This is to be compared with the 'current gen' hardware, where we have only been able to run a 'safe' server tick rate of 25FPS in the current 1.10.1 build.

The lower part of the graph shows version 1.10.2 with the new software optimizations.

From the synthetic test it appears the team has been able to squeeze a 16% performance improvement in software alone (which amounts to about a 10 FPS improvement on the server). This improvement drops the per-frame processing time to 16.1ms, which means a theoretical 62FPS server tick rate (again on the new hardware).

This 'should' mean that software optimization alone (the 16% improvement) will let us go from 25FPS back to the original 30FPS serverside tickrate on the current hardware as part of the 1.10.2 update (to be determined after the game is live).

You can read these graphs from the bottom up, starting with receiving network packets from all connected actors, updating game elements and physics, updating cameras and streaming, and ending with sending data back to all clients. What's rather surprising is that almost 50% of the entire server processing time consist entirely of receiving/parsing and serializing/sending network traffic. The actual game updates (players, objects, physics etc.) take only 50% of available CPU time.

From the above graphics you can see that the team has been able to really squeeze and optimize the "Receive Network Traffic" and the "Update Game Objects" steps. We expect to continue optimizing all the steps in the system, but presuming QA signs off on the upcoming patch, we will measure the real-world impact of these improvements in the coming week.

The Single-Core Engine Conundrum

First a disclaimer. The Unreal Engine has served us (and thousands of other games and companies) incredibly well. It's a great engine and a fantastic rendering system. Now the engine has certain design choices that create certain hard-to-overcome limits (as all engines do).

The biggest one for large scale games is Unreal's monolithic and (almost) single-threaded server-client-response system. The philosophy behind Epic making that design choice back in the era of Unreal Tournament / Gears of War makes perfect sense, given the engine's focus on small-scale lobby based FPS/TPS games or even single player or co-op games. Some Unreal based RPG's (for example Blade and Soul) have clearly adopted the engine as a renderer, and then created an entirely proprietary server system to handle RPG style updates and connection loads (which usually requires 2000-3000 players per shard but only a server tick-rate of 10FPS or less in RPG mode).

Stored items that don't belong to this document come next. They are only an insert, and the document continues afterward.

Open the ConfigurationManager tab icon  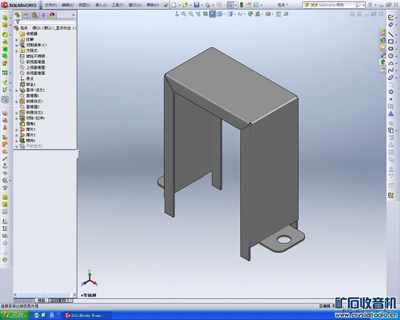[36, 15]
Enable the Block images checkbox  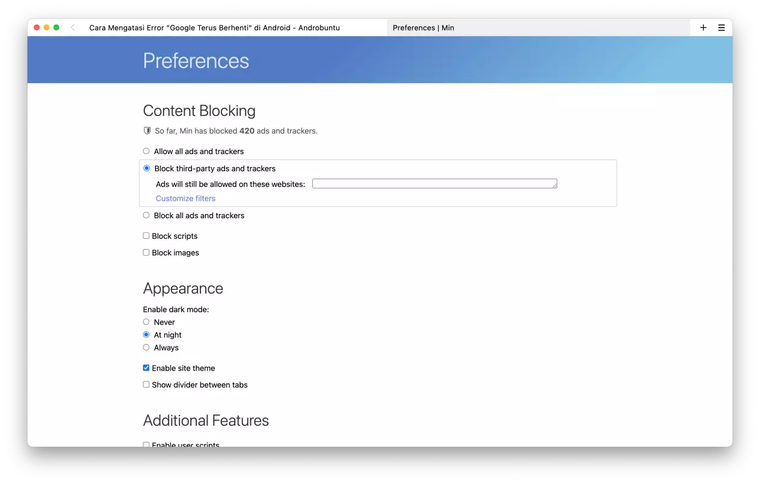(146, 253)
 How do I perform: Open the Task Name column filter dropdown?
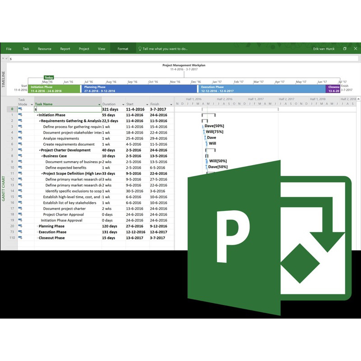pos(99,105)
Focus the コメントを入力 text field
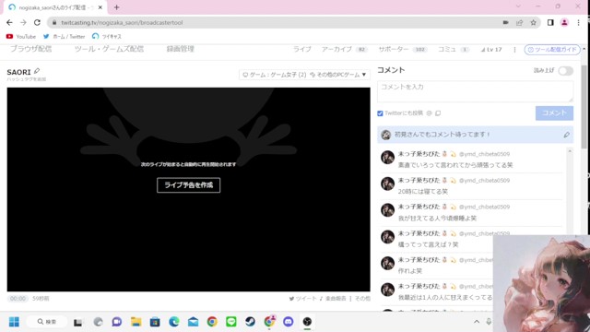 tap(476, 91)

APB Reloaded uses a hybrid of standard Unreal server code (originally we used Unreal version 2008, so the engine is getting a little aged at this point) and its own proprietary TCP message stack coordinating the communications between worlds and districts, as well as a very proprietary customization system. But the general actor-to-actor interaction relies on a system that's very close to the original Unreal system. Mostly handled in a single game update loop.

This means all the processing in a single district happens on a single core and in a single thread.

One way to think of this is that the engine fundamentally works like a turn-based game where each actor has  33ms to move per turn. Within the scope of a single server core/thread, the process gives each actor one chance to make a move (or combination of moves). When all actors have signaled their move, everyone is told of everyone else's  updated moves, and the game now proceeds to the next move (though from the chart above you can see that we actually only spend about 7.5ms moving stuff around, the rest of the time is spent sharing that information).

Human reaction time (or as it's called Mental Chronometry) is around 160ms, so processing everything at 33ms on the server, plus the packet roundtrip time (ideally less than 40-80ms) for a total of about sub 120ms of processing delay, should give us sufficient headroom to provide a good player experience.

However, even just a slight improvement in server side processing will actually enhance the fluidity of the game. We humans are very good at processing sequential frames of information and can easily spot the visual difference between film at 24fps and video at 30fps (or as the case may be "the Hobbit" at 48fps for those of you who now hate Peter Jackson). This means we will notice visual processing hiccups long before we react to new on-screen events.

Why does all this single-threaded-ness matter to us? Well, it turns out that most of the performance gains in recent years in server processors from Intel and AMD have NOT come from performing more computations on a single core, but rather to have many parallel cores performing parallel tasks.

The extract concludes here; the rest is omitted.